## What the exercise asks
Report only how many lines of the records contain the word "computer".

## Record extracts
====

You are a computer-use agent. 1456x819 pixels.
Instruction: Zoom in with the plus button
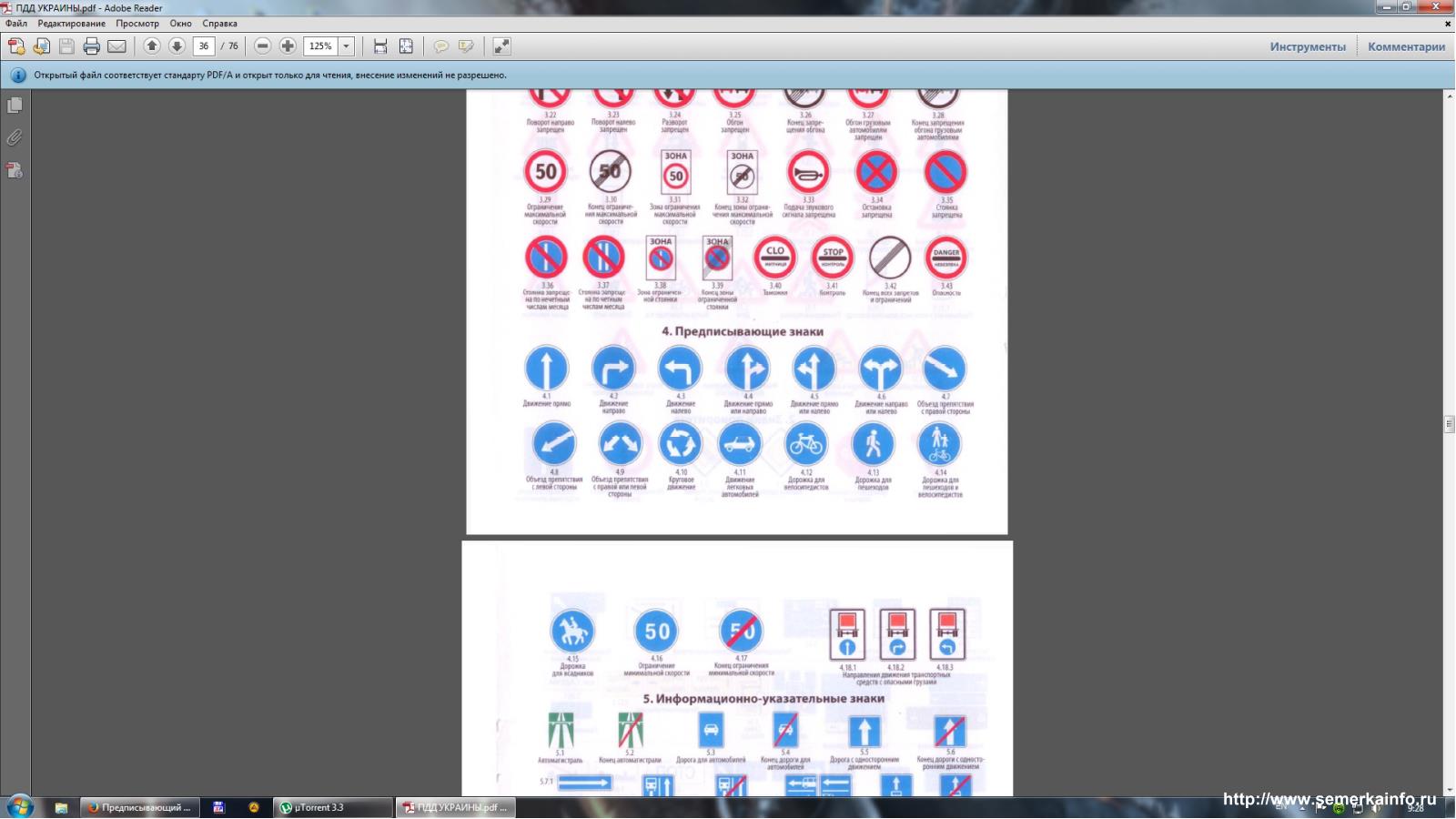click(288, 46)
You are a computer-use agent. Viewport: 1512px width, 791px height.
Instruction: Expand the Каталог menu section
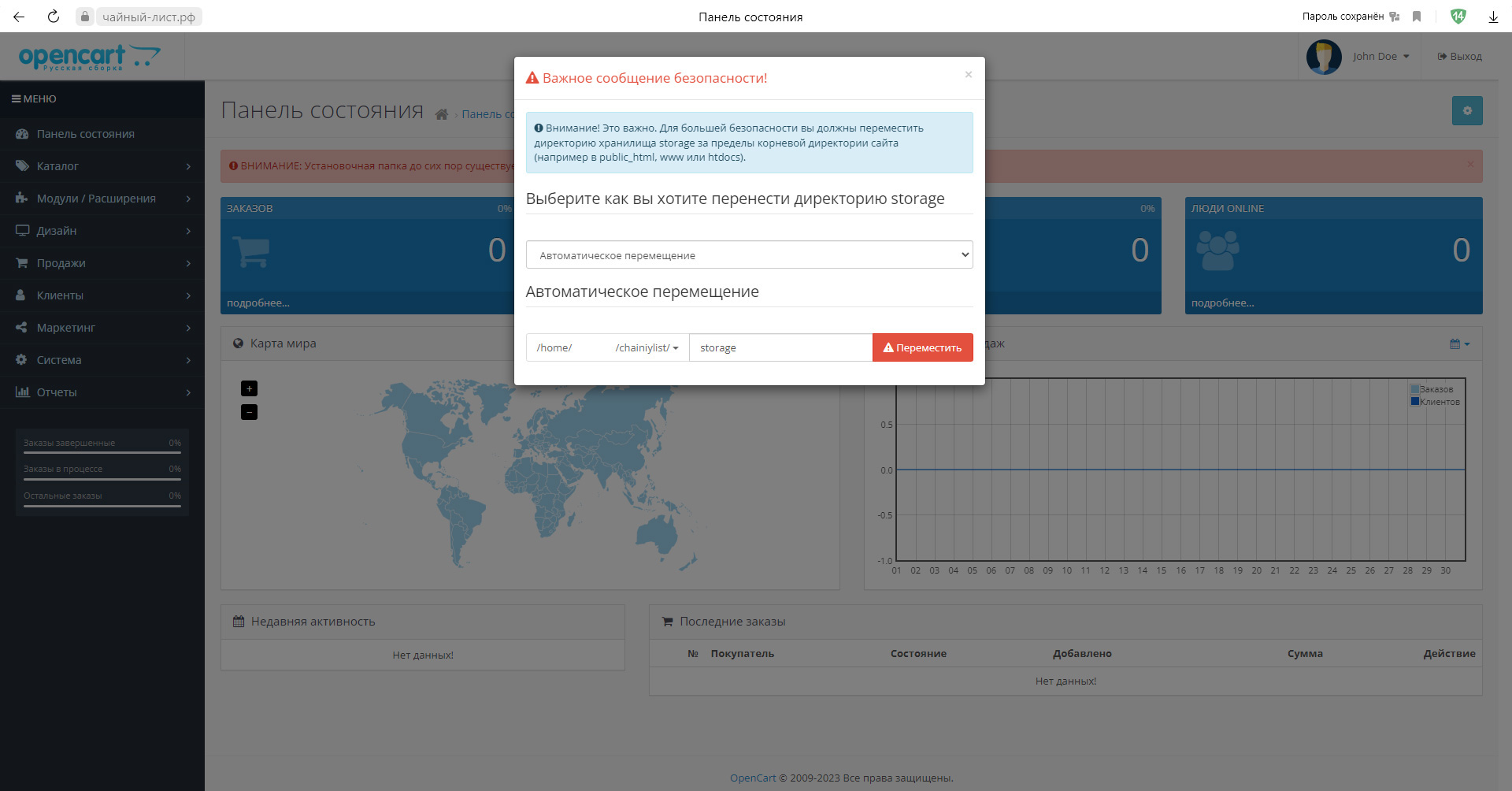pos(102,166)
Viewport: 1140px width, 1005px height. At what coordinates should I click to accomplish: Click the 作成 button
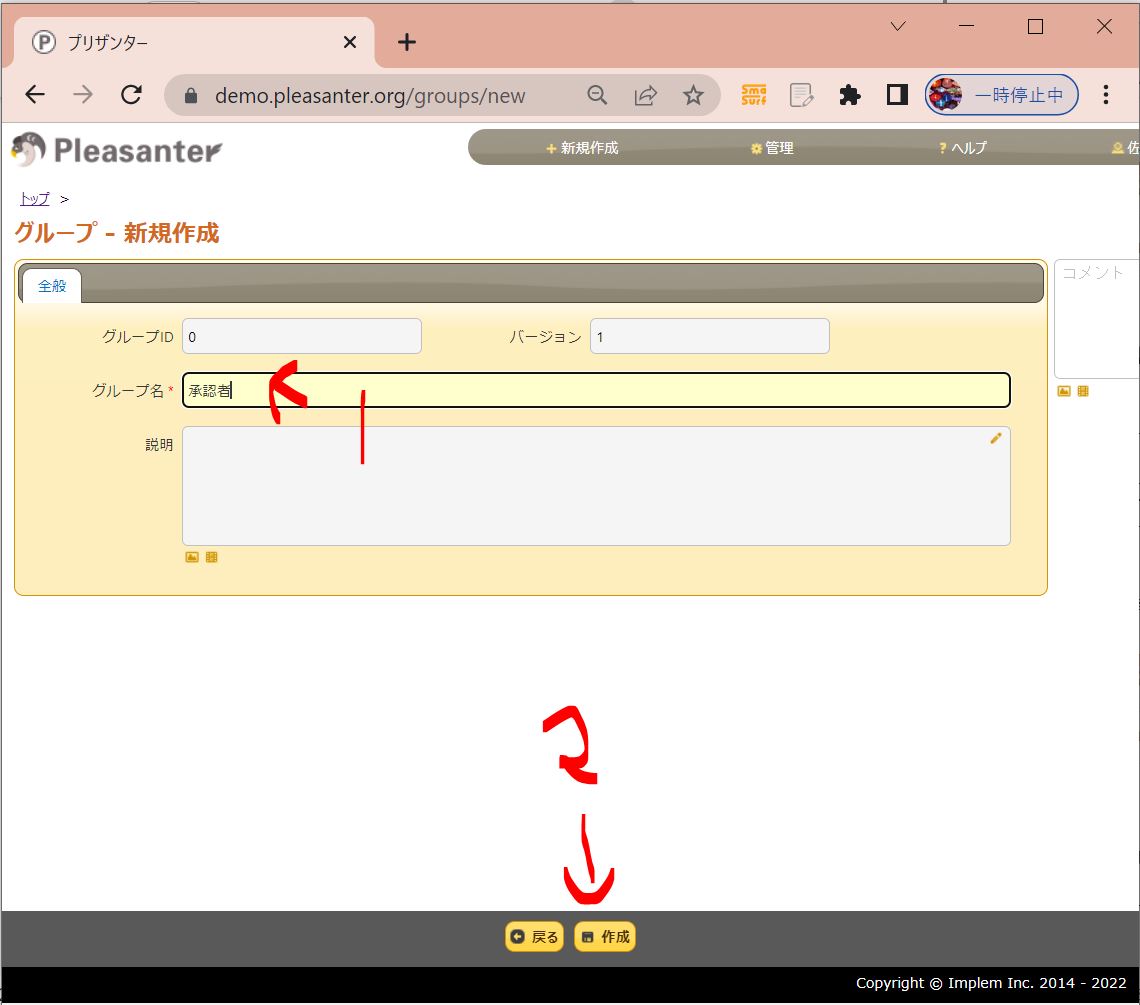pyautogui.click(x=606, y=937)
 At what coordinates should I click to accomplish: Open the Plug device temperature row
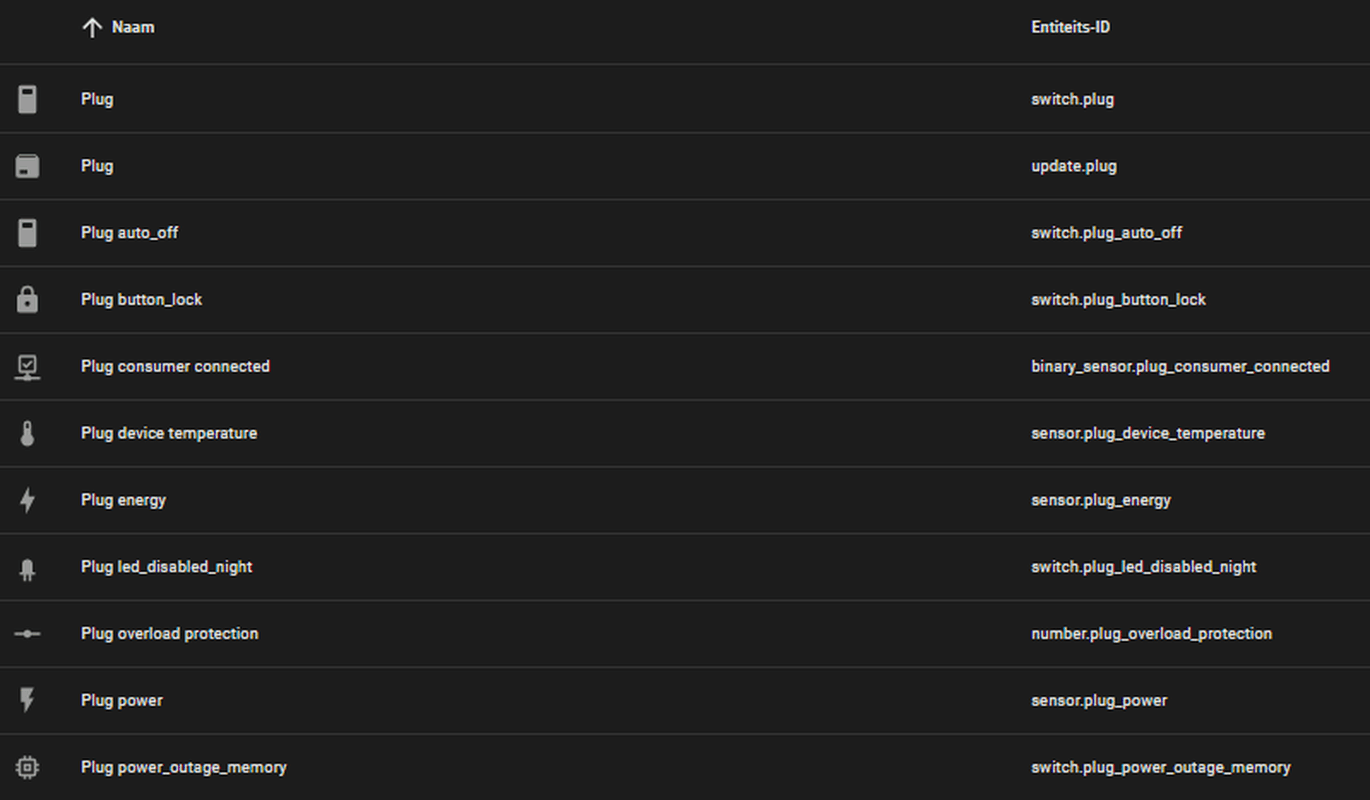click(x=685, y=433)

====

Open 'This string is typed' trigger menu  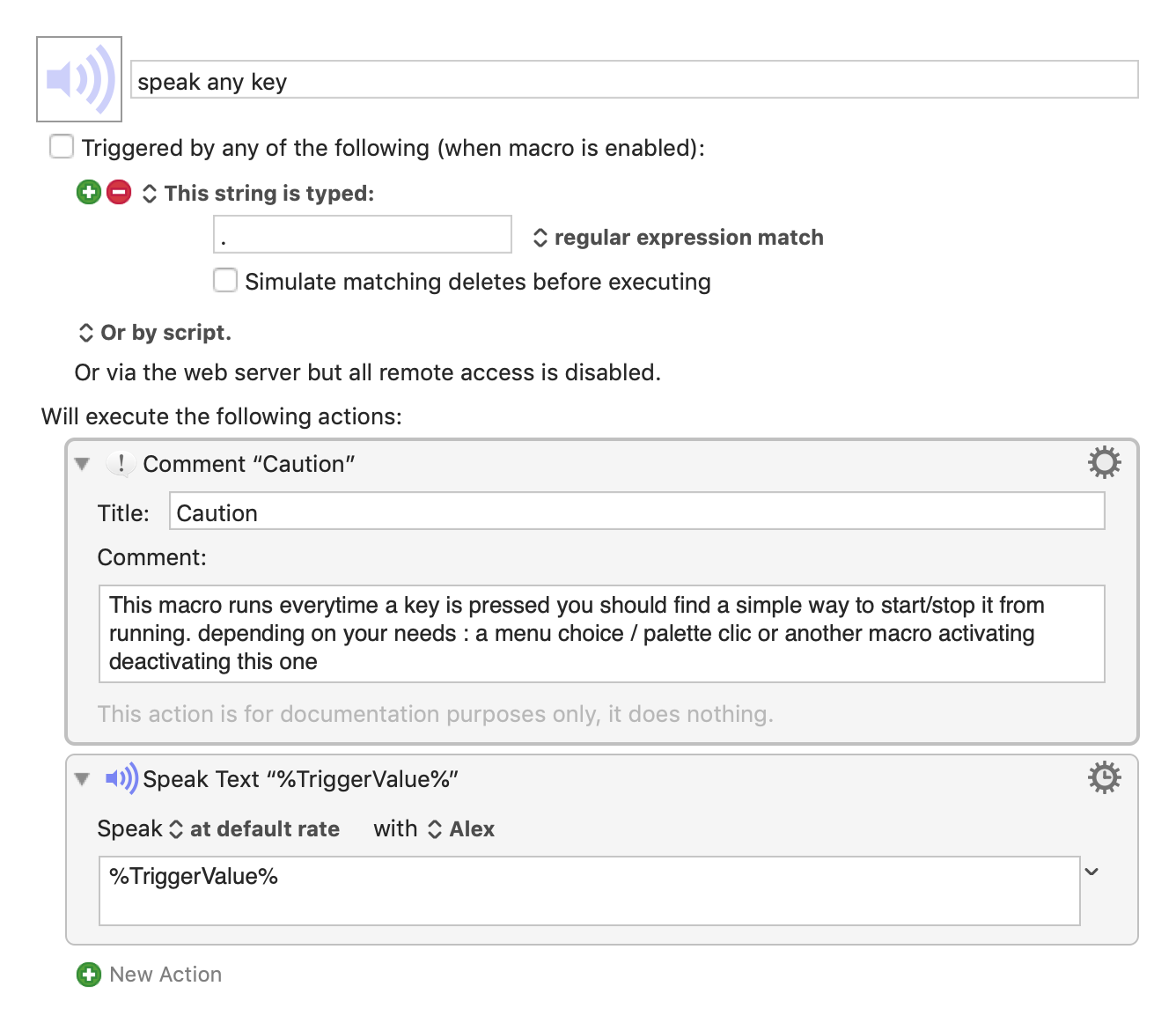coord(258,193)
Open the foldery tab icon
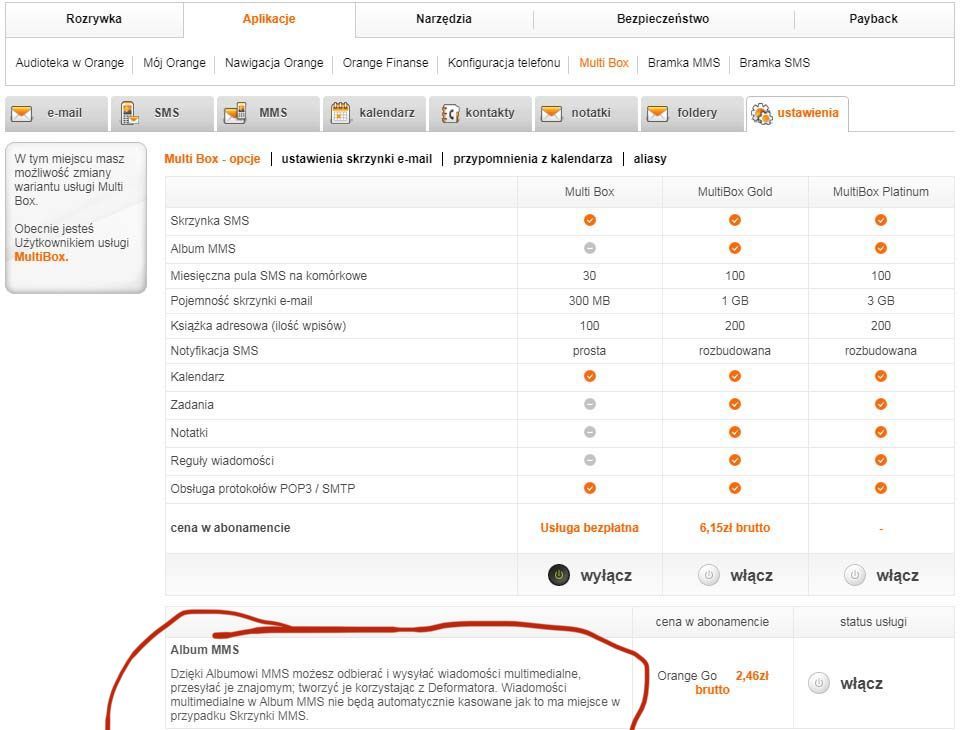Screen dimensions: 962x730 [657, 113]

====

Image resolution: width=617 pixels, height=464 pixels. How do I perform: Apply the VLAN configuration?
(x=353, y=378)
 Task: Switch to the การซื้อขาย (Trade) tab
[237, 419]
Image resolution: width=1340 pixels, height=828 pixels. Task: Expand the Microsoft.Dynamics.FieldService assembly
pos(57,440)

====

## Answer for the task
2